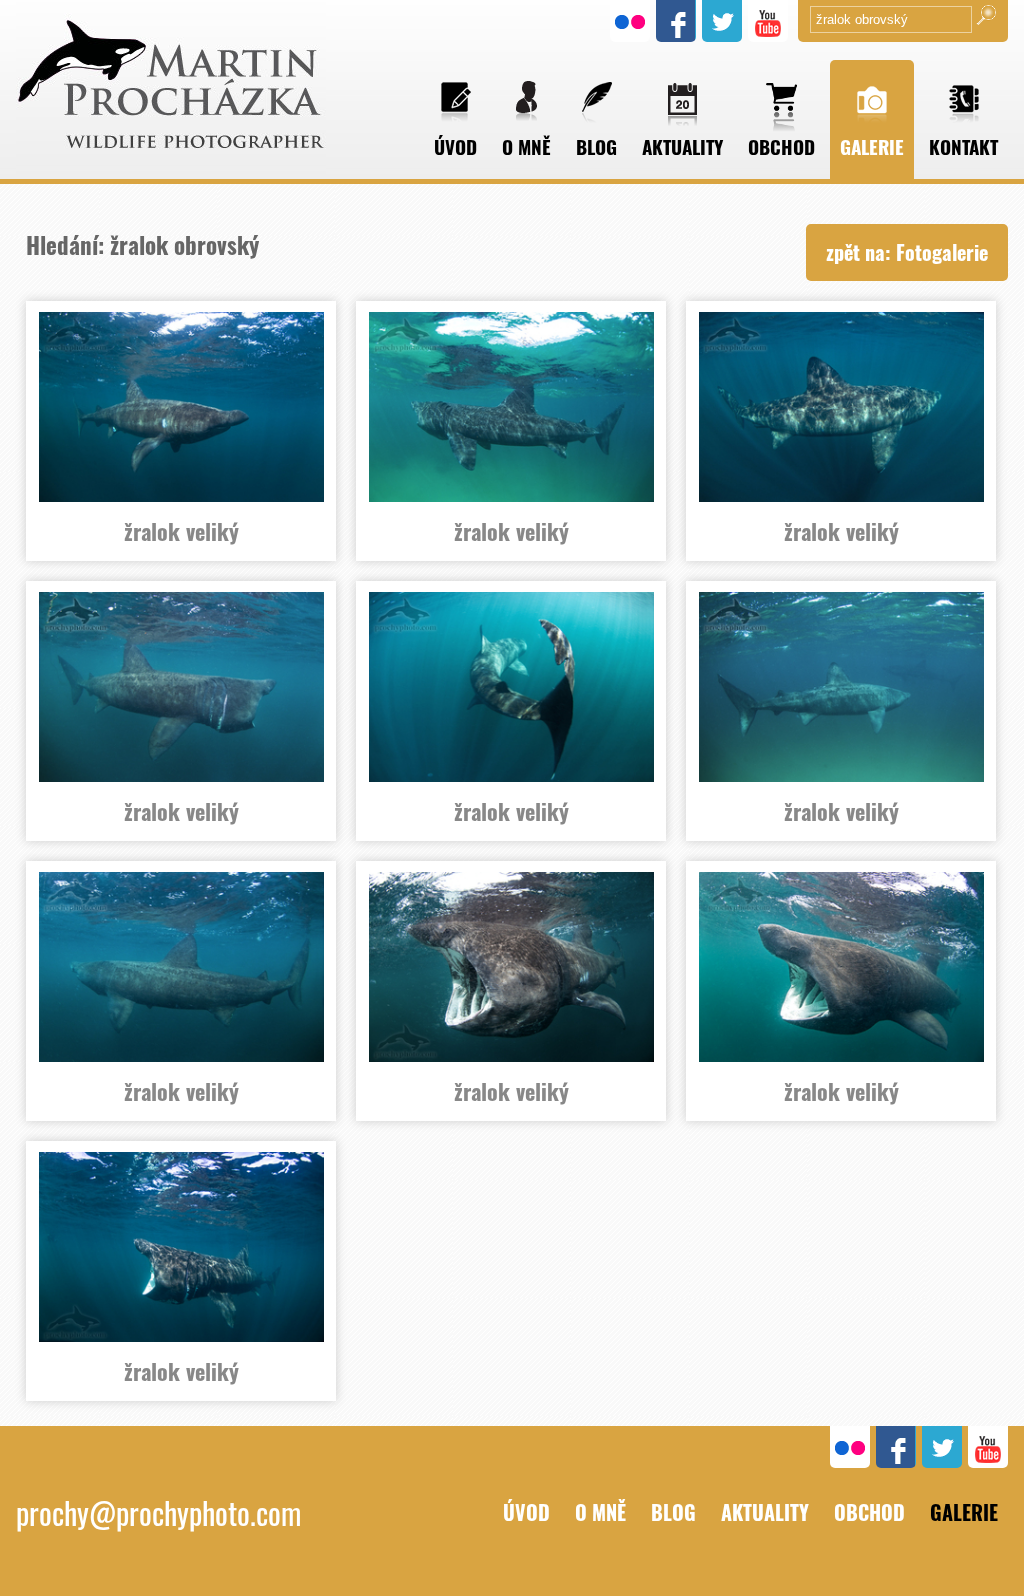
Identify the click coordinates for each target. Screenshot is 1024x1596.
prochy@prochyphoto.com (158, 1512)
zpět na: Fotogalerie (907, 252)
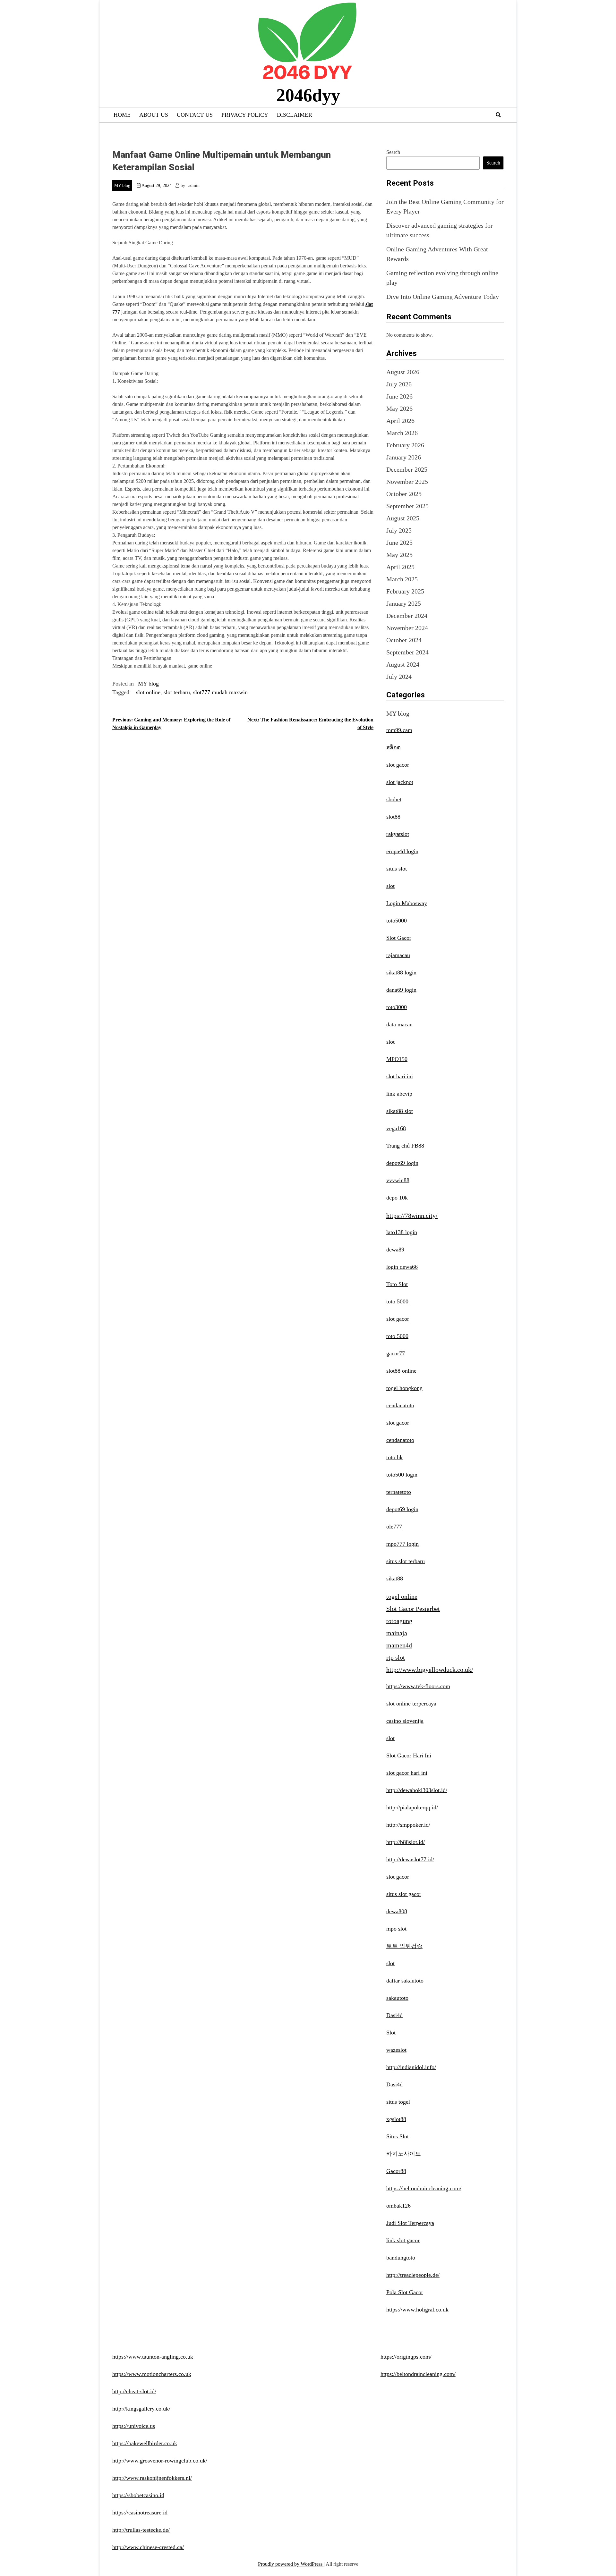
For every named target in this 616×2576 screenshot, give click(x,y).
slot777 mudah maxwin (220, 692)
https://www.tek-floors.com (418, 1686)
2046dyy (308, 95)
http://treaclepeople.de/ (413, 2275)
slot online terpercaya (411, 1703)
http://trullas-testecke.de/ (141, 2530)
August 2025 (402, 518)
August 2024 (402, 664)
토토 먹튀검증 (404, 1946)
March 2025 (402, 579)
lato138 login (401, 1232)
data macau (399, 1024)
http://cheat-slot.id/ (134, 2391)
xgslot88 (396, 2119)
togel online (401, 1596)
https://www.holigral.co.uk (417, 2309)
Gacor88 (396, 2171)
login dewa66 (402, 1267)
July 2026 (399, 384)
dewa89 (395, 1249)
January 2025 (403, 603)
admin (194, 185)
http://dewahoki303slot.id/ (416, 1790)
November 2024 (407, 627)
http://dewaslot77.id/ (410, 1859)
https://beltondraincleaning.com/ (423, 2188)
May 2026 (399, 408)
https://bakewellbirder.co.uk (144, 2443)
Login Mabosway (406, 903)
§
» **GOAL OF THE EXERCISE**
An exact copy of every entry above is needed, with the pictures left out.

» **YOUR SOLUTION**
Identify the click coordinates for each target. Screenshot is 1024x1596.
prochy@prochyphoto.com (158, 1512)
zpět na: Fotogalerie (907, 252)
For every named target in this 616×2576 screenshot, give click(x,y).
slot777 mudah maxwin (220, 692)
https://www.tek-floors.com (418, 1686)
2046dyy (308, 95)
http://treaclepeople.de/ (413, 2275)
slot online terpercaya (411, 1703)
http://trullas-testecke.de/ (141, 2530)
August 2025 (402, 518)
August 2024 (402, 664)
토토 먹튀검증 (404, 1946)
March 2025 (402, 579)
lato138 login (401, 1232)
data macau (399, 1024)
http://cheat-slot.id/ (134, 2391)
xgslot88 (396, 2119)
togel online (401, 1596)
https://www.holigral.co.uk (417, 2309)
Gacor88 (396, 2171)
login dewa66 (402, 1267)
July 2026 (399, 384)
dewa89 (395, 1249)
January 2025 (403, 603)
admin (194, 185)
http://dewahoki303slot.id/ (416, 1790)
November 2024 (407, 627)
http://dewaslot77.id/ (410, 1859)
https://beltondraincleaning.com/ (423, 2188)
May 2026 (399, 408)
https://bakewellbirder.co.uk (144, 2443)
Login Mabosway (406, 903)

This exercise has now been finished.